As of Tuesday those will be the first commercial 787 flights on a U.S. airline. Boeing delivered the first 787 late last year to Japan's All Nippon Airways. Airlines have been eager for the fuel-efficient, midsized plane.
At one time, Continental, which merged with United in 2010, had planned to introduce 787 flying from Houston to Auckland, New Zealand. Its 2010 merger with United Airlines put United at the front of the line for U.S. airlines waiting for that plane.
So, which will be first? Denver-to-Tokyo or Houston-to-Auckland? The answer may be tied up with United's tussle with Southwest Airlines Co. over international flying out of Houston.
United's biggest hub is at George Bush Intercontinental Airport in Houston.
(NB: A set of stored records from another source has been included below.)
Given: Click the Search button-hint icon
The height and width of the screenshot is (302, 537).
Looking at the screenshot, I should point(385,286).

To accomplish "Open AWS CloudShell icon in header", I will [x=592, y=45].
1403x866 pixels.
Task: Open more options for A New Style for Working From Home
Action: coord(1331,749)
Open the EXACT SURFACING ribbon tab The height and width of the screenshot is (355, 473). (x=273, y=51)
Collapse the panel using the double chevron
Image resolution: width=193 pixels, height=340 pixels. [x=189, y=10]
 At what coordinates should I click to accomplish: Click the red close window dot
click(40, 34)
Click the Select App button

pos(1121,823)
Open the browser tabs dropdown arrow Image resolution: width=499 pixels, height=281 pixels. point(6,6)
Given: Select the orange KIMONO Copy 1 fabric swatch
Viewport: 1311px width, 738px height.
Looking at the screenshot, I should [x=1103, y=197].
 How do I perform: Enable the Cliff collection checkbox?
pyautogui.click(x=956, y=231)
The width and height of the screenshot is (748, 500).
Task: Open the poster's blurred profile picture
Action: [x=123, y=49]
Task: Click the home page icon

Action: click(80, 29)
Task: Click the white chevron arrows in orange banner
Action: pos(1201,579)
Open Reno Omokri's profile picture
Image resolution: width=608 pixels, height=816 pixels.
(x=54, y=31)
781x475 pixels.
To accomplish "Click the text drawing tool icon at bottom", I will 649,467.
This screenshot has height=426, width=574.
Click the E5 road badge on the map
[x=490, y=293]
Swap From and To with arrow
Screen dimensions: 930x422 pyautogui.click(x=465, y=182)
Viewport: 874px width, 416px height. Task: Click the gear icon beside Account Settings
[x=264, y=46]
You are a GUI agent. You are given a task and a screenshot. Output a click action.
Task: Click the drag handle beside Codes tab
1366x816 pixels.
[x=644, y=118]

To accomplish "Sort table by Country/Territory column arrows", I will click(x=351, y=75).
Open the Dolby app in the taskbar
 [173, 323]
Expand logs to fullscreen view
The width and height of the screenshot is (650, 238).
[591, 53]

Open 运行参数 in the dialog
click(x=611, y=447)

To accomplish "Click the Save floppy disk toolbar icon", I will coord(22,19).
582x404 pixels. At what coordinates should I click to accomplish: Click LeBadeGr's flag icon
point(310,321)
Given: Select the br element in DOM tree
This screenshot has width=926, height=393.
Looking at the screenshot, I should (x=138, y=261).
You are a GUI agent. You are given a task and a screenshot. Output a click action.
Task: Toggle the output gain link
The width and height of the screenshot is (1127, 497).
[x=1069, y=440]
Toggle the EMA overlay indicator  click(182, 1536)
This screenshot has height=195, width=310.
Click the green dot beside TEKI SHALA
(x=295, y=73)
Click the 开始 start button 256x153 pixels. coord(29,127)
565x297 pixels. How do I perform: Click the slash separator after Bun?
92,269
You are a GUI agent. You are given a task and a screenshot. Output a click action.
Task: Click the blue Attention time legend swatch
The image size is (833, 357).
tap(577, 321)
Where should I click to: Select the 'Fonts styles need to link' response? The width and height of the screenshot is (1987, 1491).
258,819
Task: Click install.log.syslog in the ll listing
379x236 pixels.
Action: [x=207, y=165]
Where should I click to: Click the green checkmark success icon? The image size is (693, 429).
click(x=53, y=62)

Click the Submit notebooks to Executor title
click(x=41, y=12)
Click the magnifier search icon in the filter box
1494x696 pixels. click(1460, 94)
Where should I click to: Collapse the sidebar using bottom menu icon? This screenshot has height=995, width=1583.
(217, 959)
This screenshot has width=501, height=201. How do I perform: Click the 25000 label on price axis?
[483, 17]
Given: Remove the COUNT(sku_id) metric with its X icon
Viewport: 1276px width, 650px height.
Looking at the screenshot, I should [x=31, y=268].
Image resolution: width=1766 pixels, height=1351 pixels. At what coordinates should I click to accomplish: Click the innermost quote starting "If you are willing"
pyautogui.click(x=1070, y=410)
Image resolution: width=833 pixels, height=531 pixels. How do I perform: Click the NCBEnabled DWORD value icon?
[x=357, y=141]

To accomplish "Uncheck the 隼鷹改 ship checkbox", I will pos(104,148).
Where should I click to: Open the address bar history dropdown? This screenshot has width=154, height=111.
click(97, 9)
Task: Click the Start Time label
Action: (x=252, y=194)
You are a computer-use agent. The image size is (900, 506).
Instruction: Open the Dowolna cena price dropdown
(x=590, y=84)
United has been tussling with Southwest Airlines Co. over Southwest's effort to win permission for international flights from Houston's William P. Hobby airport. United has opposed the addition of international flights at Hobby.
On Tuesday, United spokesman Christen David said the airline had planned Houston-Auckland flights "on the assumption that (Bush Intercontinental) would be the sole international airport, maximizing connecting traffic. If that isn't the case, the flight won't work."
Shares of Chicago-based United Continental Holdings Inc. fell 9 cents to close at $21.83.